══ RECORDS FOR THE TASK ══

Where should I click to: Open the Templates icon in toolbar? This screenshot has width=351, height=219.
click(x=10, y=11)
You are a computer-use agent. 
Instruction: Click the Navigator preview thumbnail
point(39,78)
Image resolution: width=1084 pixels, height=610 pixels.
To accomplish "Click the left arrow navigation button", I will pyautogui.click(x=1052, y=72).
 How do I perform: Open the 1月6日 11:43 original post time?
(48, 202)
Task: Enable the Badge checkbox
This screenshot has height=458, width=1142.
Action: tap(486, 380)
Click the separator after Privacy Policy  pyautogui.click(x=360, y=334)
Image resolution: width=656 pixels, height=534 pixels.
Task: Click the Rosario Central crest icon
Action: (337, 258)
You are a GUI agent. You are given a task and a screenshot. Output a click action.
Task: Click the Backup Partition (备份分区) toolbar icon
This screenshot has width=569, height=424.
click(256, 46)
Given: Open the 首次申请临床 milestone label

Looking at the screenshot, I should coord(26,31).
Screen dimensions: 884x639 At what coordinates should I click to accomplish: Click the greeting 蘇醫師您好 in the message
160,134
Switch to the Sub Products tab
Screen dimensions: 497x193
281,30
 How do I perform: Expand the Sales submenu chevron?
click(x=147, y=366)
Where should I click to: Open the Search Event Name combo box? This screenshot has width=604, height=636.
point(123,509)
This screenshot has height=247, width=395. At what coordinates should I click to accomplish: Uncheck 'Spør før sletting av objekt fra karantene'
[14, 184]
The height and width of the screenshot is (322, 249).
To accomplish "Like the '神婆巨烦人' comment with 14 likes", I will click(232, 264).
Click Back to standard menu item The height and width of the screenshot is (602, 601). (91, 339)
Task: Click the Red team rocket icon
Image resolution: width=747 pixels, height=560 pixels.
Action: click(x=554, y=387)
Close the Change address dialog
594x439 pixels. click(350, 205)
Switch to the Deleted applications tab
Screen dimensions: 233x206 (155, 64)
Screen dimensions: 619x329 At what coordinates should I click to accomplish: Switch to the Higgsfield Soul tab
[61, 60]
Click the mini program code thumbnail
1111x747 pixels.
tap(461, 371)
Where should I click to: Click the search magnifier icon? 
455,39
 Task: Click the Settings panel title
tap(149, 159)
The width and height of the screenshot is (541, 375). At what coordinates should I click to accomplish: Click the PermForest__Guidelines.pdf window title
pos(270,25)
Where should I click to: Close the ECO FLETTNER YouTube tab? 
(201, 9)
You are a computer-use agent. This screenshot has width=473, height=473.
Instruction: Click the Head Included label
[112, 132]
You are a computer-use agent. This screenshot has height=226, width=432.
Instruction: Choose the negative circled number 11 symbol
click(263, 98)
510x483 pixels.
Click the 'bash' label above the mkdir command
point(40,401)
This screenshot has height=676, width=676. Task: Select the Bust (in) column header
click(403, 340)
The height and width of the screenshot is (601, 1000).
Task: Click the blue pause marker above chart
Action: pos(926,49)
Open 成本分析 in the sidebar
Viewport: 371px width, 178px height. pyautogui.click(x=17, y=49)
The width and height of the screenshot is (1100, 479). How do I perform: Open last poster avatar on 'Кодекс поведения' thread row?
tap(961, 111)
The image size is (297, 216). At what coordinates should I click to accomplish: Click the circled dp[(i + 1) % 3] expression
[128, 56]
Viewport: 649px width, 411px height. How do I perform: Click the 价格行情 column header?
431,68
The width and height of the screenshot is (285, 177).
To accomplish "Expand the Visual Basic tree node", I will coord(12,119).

═══

WHAT TO WORK ON => Could you return all of the data exactly as written?

EXERCISE OUTPUT =>
Where should I click to: Open the Templates icon in toolbar? This screenshot has width=351, height=219.
click(x=10, y=11)
You are a computer-use agent. 
Instruction: Click the Navigator preview thumbnail
point(39,78)
Image resolution: width=1084 pixels, height=610 pixels.
To accomplish "Click the left arrow navigation button", I will pyautogui.click(x=1052, y=72).
 How do I perform: Open the 1月6日 11:43 original post time?
(48, 202)
Task: Enable the Badge checkbox
This screenshot has height=458, width=1142.
Action: tap(486, 380)
Click the separator after Privacy Policy  pyautogui.click(x=360, y=334)
Image resolution: width=656 pixels, height=534 pixels.
Task: Click the Rosario Central crest icon
Action: (337, 258)
You are a GUI agent. You are given a task and a screenshot. Output a click action.
Task: Click the Backup Partition (备份分区) toolbar icon
This screenshot has width=569, height=424.
click(256, 46)
Given: Open the 首次申请临床 milestone label

Looking at the screenshot, I should coord(26,31).
Screen dimensions: 884x639 At what coordinates should I click to accomplish: Click the greeting 蘇醫師您好 in the message
160,134
Switch to the Sub Products tab
Screen dimensions: 497x193
281,30
 How do I perform: Expand the Sales submenu chevron?
click(x=147, y=366)
Where should I click to: Open the Search Event Name combo box? This screenshot has width=604, height=636.
point(123,509)
This screenshot has height=247, width=395. At what coordinates should I click to accomplish: Uncheck 'Spør før sletting av objekt fra karantene'
[14, 184]
The height and width of the screenshot is (322, 249).
To accomplish "Like the '神婆巨烦人' comment with 14 likes", I will click(232, 264).
Click Back to standard menu item The height and width of the screenshot is (602, 601). (91, 339)
Task: Click the Red team rocket icon
Image resolution: width=747 pixels, height=560 pixels.
Action: click(x=554, y=387)
Close the Change address dialog
594x439 pixels. click(350, 205)
Switch to the Deleted applications tab
Screen dimensions: 233x206 (155, 64)
Screen dimensions: 619x329 At what coordinates should I click to accomplish: Switch to the Higgsfield Soul tab
[61, 60]
Click the mini program code thumbnail
1111x747 pixels.
tap(461, 371)
Where should I click to: Click the search magnifier icon? 
455,39
 Task: Click the Settings panel title
tap(149, 159)
The width and height of the screenshot is (541, 375). At what coordinates should I click to accomplish: Click the PermForest__Guidelines.pdf window title
pos(270,25)
Where should I click to: Close the ECO FLETTNER YouTube tab? 
(201, 9)
You are a computer-use agent. This screenshot has width=473, height=473.
Instruction: Click the Head Included label
[112, 132]
You are a computer-use agent. This screenshot has height=226, width=432.
Instruction: Choose the negative circled number 11 symbol
click(263, 98)
510x483 pixels.
Click the 'bash' label above the mkdir command
point(40,401)
This screenshot has height=676, width=676. Task: Select the Bust (in) column header
click(403, 340)
The height and width of the screenshot is (601, 1000).
Task: Click the blue pause marker above chart
Action: pos(926,49)
Open 成本分析 in the sidebar
Viewport: 371px width, 178px height. pyautogui.click(x=17, y=49)
The width and height of the screenshot is (1100, 479). How do I perform: Open last poster avatar on 'Кодекс поведения' thread row?
tap(961, 111)
The image size is (297, 216). At what coordinates should I click to accomplish: Click the circled dp[(i + 1) % 3] expression
[128, 56]
Viewport: 649px width, 411px height. How do I perform: Click the 价格行情 column header?
431,68
The width and height of the screenshot is (285, 177).
To accomplish "Expand the Visual Basic tree node", I will coord(12,119).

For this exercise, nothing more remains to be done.